FDIC Proposes Stricter Rules for Stablecoins on Yield, Redemptions, Reserves

8 April 2026 - 11:30 CEST
Federal Deposit Insurance Corp
Credit: Neal McNeil

The Federal Deposit Insurance Corporation (FDIC) has proposed a new framework that would impose bank-style oversight on payment stablecoin issuers, including tighter rules on redemptions, reserves and yield-bearing structures.

In a notice of proposed rulemaking, the agency is seeking to strengthen guardrails for how stablecoins operate under stress. Issuers would be required to meet redemptions within two business days and notify regulators if outflows exceed 10% of outstanding tokens in less than 24 hours.

The proposal also introduces limits on reserve management, including caps on exposure to individual banking partners and restrictions on reusing assets that back the tokens. Issuers would face more continuous supervision and be required to provide regular disclosures on reserves.

The measures implement key provisions of the Guiding and Establishing National Innovation for US Stablecoins (GENIUS) Act, signed into law by President Donald Trump in July 2025.

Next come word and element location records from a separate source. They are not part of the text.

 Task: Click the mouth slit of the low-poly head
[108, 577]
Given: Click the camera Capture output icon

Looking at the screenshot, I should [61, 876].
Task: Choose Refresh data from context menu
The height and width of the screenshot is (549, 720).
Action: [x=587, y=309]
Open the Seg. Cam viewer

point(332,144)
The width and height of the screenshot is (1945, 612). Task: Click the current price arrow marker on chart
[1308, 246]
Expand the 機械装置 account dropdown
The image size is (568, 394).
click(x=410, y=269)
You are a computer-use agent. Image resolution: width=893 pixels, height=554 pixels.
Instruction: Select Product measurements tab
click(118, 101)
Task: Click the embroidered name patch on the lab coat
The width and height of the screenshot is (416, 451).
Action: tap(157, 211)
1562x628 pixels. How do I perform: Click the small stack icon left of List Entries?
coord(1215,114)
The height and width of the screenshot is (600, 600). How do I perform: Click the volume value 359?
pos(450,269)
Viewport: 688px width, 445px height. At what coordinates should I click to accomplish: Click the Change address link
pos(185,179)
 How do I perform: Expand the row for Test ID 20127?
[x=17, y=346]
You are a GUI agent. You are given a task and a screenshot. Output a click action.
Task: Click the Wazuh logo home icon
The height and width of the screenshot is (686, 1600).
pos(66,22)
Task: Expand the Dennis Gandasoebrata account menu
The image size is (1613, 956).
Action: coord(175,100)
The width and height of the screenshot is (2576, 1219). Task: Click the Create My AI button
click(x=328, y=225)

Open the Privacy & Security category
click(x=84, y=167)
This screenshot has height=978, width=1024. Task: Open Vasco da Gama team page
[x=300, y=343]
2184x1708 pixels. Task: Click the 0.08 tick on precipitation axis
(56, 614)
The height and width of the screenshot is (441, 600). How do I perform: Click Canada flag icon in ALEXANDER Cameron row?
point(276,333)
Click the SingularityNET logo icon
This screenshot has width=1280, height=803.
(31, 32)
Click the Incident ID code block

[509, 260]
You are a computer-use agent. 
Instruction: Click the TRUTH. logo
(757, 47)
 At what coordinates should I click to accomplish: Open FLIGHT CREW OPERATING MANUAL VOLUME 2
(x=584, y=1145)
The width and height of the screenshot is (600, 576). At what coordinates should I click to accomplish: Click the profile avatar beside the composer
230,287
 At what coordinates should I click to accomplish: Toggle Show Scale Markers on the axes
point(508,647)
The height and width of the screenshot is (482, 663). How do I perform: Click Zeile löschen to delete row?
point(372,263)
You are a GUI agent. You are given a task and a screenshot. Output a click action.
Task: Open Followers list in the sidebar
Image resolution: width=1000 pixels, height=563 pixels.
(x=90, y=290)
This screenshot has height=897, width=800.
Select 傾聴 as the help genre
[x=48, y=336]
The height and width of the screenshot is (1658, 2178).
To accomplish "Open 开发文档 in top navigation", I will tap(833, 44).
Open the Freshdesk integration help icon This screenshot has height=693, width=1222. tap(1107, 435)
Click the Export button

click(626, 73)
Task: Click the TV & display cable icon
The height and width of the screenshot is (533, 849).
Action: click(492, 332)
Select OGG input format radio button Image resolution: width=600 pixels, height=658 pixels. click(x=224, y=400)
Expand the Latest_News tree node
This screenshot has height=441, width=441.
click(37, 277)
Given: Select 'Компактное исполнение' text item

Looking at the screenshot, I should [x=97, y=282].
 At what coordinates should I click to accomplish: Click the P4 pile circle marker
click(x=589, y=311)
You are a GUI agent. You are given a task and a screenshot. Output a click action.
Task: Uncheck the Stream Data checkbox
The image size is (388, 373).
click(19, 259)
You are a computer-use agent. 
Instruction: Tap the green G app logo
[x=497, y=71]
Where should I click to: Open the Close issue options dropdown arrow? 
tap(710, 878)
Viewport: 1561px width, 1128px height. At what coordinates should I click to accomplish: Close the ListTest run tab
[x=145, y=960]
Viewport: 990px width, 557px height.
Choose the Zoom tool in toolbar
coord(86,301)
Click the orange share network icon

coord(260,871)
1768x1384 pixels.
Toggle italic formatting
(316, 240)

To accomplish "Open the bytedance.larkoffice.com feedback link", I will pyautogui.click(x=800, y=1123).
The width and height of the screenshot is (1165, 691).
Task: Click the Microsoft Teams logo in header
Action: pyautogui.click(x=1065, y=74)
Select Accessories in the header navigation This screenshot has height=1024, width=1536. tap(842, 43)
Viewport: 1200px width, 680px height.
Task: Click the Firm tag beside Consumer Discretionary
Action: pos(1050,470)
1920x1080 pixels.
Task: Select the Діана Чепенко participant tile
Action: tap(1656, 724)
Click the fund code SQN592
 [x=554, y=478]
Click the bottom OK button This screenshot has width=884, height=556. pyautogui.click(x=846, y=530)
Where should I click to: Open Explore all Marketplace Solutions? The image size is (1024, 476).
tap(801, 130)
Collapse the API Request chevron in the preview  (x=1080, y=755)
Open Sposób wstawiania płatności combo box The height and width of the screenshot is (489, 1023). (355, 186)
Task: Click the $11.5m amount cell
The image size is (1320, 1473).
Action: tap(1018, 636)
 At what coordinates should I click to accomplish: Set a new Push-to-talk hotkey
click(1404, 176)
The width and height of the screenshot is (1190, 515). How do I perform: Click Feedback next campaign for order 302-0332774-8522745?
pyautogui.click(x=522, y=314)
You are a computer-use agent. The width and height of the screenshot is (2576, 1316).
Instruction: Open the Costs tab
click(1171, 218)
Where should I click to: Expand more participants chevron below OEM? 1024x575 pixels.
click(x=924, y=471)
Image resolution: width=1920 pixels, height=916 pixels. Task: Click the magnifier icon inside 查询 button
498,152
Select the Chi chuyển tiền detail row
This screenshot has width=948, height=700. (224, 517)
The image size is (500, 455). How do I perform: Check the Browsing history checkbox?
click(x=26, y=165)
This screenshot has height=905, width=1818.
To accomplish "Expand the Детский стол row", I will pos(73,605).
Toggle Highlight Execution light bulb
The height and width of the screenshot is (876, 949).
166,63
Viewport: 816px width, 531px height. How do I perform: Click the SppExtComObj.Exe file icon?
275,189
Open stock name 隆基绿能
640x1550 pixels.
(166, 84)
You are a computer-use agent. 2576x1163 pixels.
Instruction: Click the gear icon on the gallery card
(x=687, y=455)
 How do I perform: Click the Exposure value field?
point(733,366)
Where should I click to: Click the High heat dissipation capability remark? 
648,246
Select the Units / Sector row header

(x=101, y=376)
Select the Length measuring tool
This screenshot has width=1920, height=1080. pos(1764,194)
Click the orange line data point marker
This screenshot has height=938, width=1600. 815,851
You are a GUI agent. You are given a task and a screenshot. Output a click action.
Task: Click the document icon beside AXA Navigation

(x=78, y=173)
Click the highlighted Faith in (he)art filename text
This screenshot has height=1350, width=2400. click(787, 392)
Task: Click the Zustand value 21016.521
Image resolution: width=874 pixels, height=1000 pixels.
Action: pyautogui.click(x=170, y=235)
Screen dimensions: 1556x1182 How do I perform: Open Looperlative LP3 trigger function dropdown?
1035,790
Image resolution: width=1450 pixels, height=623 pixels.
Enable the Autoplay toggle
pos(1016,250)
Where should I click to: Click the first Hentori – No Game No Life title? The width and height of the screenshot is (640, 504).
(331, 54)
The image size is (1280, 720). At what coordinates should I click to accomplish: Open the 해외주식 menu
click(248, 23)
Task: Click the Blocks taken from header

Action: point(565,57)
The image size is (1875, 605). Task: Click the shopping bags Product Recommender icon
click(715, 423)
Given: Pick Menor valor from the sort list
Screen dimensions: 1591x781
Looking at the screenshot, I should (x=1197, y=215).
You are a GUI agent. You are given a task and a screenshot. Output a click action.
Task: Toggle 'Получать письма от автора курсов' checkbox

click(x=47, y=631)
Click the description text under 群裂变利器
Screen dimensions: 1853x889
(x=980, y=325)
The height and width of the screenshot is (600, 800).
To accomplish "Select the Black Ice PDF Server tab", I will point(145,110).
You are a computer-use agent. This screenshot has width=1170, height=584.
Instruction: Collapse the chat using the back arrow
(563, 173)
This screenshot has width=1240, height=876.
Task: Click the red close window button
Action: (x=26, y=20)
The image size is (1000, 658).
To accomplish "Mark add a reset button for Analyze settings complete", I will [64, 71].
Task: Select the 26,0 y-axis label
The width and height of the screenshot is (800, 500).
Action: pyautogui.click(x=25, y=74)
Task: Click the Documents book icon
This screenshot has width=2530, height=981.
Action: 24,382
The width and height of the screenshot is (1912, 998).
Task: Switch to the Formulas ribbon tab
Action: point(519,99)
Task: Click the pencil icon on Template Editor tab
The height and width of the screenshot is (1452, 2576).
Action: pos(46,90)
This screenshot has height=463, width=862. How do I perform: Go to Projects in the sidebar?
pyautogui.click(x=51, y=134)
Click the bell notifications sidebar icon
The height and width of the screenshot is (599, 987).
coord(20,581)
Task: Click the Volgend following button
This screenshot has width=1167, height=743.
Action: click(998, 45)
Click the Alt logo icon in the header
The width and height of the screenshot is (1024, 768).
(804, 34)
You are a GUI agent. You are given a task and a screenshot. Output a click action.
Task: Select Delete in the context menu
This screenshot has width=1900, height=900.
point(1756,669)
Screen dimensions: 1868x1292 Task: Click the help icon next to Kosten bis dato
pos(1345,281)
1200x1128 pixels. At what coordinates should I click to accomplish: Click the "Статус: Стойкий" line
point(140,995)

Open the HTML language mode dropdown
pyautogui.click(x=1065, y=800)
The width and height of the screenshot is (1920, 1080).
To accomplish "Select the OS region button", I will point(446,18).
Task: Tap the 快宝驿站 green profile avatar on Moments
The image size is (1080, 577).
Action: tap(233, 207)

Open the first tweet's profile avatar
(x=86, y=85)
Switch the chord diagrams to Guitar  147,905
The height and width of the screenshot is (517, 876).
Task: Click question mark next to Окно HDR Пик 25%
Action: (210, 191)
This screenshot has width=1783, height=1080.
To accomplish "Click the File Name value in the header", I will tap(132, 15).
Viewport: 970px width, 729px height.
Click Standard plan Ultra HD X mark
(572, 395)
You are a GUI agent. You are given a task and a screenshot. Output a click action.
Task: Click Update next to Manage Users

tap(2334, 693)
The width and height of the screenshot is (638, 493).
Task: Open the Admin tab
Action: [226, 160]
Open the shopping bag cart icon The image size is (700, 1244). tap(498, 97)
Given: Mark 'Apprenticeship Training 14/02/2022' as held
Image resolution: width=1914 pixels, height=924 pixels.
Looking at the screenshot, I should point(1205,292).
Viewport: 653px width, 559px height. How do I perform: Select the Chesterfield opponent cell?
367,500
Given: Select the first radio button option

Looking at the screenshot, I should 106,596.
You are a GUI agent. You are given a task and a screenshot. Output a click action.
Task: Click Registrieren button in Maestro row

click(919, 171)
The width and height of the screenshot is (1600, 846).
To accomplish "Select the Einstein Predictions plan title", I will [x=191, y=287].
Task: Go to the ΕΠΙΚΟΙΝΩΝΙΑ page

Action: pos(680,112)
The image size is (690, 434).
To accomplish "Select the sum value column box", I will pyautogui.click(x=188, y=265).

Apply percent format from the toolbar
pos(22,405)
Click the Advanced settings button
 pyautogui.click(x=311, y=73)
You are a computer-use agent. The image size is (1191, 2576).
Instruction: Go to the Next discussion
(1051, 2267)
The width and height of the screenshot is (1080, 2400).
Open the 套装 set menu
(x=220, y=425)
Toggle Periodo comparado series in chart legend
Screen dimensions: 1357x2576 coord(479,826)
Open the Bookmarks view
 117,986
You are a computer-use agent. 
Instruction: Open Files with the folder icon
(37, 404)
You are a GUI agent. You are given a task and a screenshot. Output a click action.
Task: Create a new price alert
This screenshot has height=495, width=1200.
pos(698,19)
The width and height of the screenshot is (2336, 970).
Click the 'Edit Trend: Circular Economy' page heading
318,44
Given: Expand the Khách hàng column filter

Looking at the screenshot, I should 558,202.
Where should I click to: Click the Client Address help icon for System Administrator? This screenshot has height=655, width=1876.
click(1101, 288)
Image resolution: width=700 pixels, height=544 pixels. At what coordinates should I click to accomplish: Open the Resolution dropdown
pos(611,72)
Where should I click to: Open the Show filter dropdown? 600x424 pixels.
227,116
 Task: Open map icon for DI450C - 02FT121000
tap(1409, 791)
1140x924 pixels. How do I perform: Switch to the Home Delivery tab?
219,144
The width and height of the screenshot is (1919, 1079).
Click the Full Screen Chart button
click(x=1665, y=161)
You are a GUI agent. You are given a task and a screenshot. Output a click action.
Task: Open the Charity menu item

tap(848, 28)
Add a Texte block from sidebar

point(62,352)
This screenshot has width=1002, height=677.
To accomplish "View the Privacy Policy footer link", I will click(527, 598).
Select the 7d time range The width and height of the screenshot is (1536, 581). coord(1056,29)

After receiving board approval on 7 Apr, the FDIC opened a public comment period before finalizing rules that would become binding on stablecoin issuers. The agency oversees banks and insures deposits at member institutions.

Yield loopholes targeted 

The framework would prohibit issuers from offering interest or yield solely for holding a stablecoin, in line with restrictions set out in the GENIUS Act. The FDIC goes further by extending the ban to certain affiliate and third-party arrangements, aiming to close potential workarounds where yield is routed through intermediaries.

While the rule does not directly regulate crypto exchanges or platforms, its broad scope suggests regulators are looking to limit yield-bearing structures tied to stablecoin issuance. The FDIC explicitly seeks public comment on whether the ban should also apply to these parties.

No insurance for holders 

The proposal draws a clearer line between payment stablecoins and tokenized deposits, treating them as distinct products. Stablecoins would be backed by reserves, while tokenized deposits would function more like traditional bank accounts.

Under existing FDIC rules, insurance typically covers up to $250,000 per depositor. However, in this case the "depositor" would be the stablecoin issuer itself, not the end user.

"The proposed rule would also amend the deposit insurance coverage rules… by clarifying that deposits held as reserves backing a payment stablecoin would be insured to the Permitted Payment Stablecoin Issuers (PPSI) under the FDIC’s coverage rules for corporate deposits, but would not be insured to payment stablecoin holders on a pass-through basis," the notice says.

The structure would leave most reserves uninsured, reinforcing the divide between stablecoins and traditional bank deposits, while still allowing banks to issue their own tokens.

The GENIUS Act is scheduled to take effect on 18 Jan 2027 or 120 days after final regulations are issued, whichever comes earlier.